[DATASET EXCERPTS]
::::
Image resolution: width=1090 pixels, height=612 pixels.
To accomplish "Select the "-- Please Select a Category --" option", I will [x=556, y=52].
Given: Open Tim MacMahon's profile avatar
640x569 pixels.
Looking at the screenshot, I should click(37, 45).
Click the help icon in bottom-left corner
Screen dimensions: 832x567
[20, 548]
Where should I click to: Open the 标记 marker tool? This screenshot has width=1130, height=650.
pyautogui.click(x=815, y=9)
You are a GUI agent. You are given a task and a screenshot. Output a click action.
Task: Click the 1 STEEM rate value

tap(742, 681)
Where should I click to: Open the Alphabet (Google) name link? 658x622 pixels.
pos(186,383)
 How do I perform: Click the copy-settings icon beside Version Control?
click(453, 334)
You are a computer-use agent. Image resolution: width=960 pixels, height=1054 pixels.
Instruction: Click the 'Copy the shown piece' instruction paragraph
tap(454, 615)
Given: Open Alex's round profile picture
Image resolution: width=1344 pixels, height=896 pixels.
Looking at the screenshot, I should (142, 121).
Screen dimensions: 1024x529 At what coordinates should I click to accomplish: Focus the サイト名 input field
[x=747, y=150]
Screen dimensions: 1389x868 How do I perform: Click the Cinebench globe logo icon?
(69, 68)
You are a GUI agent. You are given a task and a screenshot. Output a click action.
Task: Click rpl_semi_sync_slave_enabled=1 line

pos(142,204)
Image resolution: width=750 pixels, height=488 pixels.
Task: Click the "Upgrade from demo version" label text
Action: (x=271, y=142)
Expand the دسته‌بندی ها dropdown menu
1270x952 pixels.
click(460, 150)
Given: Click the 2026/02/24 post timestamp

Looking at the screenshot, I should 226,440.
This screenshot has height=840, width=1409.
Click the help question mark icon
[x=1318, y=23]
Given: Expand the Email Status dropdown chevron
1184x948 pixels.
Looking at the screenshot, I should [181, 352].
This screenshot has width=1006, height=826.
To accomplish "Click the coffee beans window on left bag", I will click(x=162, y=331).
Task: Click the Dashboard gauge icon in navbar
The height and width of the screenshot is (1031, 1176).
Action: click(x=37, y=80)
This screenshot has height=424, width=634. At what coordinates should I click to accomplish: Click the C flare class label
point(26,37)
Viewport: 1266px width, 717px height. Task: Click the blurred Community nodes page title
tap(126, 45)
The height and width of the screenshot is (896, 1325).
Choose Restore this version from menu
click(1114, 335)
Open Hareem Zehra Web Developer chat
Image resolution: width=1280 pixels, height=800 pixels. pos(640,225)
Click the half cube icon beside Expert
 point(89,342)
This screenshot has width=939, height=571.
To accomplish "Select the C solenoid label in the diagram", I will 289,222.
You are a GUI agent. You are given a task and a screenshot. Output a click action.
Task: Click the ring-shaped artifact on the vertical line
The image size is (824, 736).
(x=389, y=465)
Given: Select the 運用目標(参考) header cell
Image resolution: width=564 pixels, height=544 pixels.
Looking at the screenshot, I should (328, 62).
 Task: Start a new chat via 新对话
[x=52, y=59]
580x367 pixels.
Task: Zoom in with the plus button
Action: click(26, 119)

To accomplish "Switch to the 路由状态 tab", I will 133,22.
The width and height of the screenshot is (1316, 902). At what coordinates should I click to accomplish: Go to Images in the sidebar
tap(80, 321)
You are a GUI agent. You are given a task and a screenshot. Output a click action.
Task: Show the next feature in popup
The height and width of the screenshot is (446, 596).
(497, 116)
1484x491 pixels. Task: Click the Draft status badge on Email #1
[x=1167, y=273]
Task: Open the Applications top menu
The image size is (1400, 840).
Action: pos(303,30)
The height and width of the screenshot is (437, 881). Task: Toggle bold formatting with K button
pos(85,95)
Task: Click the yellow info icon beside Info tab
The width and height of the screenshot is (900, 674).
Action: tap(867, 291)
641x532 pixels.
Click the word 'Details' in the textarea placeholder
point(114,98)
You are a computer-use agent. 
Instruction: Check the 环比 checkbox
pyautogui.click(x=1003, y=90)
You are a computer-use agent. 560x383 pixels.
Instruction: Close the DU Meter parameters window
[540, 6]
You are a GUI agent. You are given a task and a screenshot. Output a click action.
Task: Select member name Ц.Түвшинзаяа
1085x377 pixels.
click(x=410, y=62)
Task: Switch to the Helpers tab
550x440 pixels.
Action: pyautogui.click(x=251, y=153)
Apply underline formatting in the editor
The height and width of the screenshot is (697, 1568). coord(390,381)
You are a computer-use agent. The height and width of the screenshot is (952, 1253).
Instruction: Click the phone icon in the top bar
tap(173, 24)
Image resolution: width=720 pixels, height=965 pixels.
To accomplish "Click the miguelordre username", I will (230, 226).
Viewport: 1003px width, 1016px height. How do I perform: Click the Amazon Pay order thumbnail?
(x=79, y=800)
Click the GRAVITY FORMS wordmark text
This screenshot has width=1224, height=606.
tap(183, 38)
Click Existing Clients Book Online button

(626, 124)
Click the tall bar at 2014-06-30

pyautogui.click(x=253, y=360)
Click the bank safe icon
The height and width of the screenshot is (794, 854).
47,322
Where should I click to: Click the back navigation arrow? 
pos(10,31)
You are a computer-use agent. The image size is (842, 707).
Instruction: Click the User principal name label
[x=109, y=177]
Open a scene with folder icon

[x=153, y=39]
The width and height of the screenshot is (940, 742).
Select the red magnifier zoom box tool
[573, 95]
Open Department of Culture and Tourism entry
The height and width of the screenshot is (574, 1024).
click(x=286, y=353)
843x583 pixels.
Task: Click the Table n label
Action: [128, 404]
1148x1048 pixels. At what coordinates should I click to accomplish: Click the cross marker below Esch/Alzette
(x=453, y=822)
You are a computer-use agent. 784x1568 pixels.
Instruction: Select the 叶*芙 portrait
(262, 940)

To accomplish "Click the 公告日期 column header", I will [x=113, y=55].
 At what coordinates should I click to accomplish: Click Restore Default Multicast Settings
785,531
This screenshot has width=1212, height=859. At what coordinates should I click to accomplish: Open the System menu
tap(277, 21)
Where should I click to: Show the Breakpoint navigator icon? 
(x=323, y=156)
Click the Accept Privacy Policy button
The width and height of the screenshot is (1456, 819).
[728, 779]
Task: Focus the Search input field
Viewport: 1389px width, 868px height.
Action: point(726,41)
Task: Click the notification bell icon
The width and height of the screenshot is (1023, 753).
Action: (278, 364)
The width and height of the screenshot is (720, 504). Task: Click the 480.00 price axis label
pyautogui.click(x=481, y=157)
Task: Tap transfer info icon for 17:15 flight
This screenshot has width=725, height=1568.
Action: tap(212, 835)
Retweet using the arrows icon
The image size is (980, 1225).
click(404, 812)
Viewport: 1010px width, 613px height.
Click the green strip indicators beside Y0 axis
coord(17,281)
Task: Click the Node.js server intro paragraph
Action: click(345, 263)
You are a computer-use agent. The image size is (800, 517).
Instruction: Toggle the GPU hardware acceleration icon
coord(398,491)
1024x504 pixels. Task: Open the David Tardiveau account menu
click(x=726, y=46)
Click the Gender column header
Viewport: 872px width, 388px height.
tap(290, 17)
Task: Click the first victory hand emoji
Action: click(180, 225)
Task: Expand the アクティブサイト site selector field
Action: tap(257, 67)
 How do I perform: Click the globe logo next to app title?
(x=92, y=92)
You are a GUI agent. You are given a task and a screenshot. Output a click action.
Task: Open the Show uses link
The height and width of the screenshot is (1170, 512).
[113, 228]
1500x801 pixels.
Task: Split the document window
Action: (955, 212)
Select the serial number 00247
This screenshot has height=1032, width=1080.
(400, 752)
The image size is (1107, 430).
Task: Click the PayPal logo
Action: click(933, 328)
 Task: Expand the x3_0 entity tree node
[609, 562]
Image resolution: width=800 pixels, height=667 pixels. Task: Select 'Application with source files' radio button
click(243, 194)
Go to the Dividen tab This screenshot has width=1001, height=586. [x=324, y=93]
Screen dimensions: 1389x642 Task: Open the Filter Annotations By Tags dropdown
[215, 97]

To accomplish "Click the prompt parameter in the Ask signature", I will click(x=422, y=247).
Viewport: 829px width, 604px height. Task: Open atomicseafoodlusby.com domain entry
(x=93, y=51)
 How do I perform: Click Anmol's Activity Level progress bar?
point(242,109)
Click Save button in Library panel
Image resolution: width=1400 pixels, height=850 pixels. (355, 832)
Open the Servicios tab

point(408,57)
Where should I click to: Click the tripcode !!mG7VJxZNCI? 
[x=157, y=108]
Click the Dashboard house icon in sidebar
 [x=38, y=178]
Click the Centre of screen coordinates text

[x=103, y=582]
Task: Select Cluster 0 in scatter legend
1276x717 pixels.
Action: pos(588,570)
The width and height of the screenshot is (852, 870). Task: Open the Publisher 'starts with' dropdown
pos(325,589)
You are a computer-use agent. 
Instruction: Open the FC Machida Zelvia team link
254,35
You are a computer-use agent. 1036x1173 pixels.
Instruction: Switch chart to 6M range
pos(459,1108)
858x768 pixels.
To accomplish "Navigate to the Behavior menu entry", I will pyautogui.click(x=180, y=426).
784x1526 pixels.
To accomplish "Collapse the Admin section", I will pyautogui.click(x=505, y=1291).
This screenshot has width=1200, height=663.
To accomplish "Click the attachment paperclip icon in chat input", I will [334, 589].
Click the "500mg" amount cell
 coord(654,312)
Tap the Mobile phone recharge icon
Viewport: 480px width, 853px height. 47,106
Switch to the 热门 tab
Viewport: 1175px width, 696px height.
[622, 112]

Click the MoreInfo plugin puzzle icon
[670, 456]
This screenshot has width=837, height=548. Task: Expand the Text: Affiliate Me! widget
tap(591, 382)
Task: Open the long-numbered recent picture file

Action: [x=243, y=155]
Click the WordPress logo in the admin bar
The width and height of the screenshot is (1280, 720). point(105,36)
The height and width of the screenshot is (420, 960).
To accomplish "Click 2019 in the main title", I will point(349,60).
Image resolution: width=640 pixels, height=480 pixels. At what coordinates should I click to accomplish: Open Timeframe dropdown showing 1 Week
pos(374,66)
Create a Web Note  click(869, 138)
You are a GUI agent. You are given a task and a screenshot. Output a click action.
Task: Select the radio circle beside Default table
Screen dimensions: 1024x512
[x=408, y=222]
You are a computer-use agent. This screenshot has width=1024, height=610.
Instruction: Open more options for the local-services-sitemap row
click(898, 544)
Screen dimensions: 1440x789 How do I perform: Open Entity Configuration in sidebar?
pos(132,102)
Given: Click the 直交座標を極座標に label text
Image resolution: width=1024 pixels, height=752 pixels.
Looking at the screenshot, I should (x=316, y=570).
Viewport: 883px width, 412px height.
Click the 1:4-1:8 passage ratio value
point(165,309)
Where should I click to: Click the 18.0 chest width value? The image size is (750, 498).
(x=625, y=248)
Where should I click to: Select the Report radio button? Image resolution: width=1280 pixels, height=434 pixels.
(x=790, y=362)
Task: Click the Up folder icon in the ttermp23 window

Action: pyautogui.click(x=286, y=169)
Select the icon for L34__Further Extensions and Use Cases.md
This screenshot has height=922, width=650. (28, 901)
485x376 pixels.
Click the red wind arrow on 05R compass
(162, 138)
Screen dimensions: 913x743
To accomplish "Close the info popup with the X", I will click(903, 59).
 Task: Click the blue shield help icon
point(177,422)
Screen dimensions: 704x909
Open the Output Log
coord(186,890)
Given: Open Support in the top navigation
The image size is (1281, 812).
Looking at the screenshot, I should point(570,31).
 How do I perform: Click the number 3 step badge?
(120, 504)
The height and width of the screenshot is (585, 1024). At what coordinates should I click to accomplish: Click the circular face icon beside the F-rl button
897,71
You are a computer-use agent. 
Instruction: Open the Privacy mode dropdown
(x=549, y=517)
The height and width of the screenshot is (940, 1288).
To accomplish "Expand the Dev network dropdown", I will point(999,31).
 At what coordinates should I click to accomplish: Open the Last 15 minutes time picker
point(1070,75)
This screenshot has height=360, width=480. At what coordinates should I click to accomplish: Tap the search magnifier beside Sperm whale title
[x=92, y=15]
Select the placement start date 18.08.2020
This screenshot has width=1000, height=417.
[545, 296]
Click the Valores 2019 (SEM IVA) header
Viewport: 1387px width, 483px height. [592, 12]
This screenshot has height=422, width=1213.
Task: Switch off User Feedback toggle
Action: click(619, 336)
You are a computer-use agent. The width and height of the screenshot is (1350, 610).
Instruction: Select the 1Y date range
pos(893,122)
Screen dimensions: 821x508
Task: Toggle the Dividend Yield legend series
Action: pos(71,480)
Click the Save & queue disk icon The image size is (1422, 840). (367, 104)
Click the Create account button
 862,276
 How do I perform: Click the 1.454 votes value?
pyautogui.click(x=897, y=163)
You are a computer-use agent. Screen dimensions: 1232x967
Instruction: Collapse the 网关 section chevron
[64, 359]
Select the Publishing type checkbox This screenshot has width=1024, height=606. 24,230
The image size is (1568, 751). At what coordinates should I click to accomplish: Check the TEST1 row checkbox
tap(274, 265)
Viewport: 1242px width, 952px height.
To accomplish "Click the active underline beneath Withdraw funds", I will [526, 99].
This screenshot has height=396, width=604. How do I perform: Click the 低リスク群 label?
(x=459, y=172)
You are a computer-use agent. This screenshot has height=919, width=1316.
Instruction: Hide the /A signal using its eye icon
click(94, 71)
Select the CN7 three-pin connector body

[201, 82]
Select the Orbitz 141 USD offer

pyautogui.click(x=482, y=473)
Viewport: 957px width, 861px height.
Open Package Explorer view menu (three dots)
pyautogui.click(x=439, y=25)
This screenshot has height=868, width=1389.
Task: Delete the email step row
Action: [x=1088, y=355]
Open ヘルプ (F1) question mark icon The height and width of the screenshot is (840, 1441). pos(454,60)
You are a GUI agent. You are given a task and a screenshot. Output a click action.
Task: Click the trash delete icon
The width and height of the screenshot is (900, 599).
::::
[EXERCISE REQUIREMENTS] From the records above, transcribe exactly the run of lines that opens with the line holding "Viewport: 829px width, 604px" and closes with the line holding "858x768 pixels.", both included.

[ANSWER TO THE EXERCISE]
Viewport: 829px width, 604px height. Task: Open atomicseafoodlusby.com domain entry
(x=93, y=51)
 How do I perform: Click Anmol's Activity Level progress bar?
point(242,109)
Click Save button in Library panel
Image resolution: width=1400 pixels, height=850 pixels. (355, 832)
Open the Servicios tab

point(408,57)
Where should I click to: Click the tripcode !!mG7VJxZNCI? 
[x=157, y=108]
Click the Dashboard house icon in sidebar
 [x=38, y=178]
Click the Centre of screen coordinates text

[x=103, y=582]
Task: Select Cluster 0 in scatter legend
1276x717 pixels.
Action: pos(588,570)
The width and height of the screenshot is (852, 870). Task: Open the Publisher 'starts with' dropdown
pos(325,589)
You are a computer-use agent. 
Instruction: Open the FC Machida Zelvia team link
254,35
You are a computer-use agent. 1036x1173 pixels.
Instruction: Switch chart to 6M range
pos(459,1108)
858x768 pixels.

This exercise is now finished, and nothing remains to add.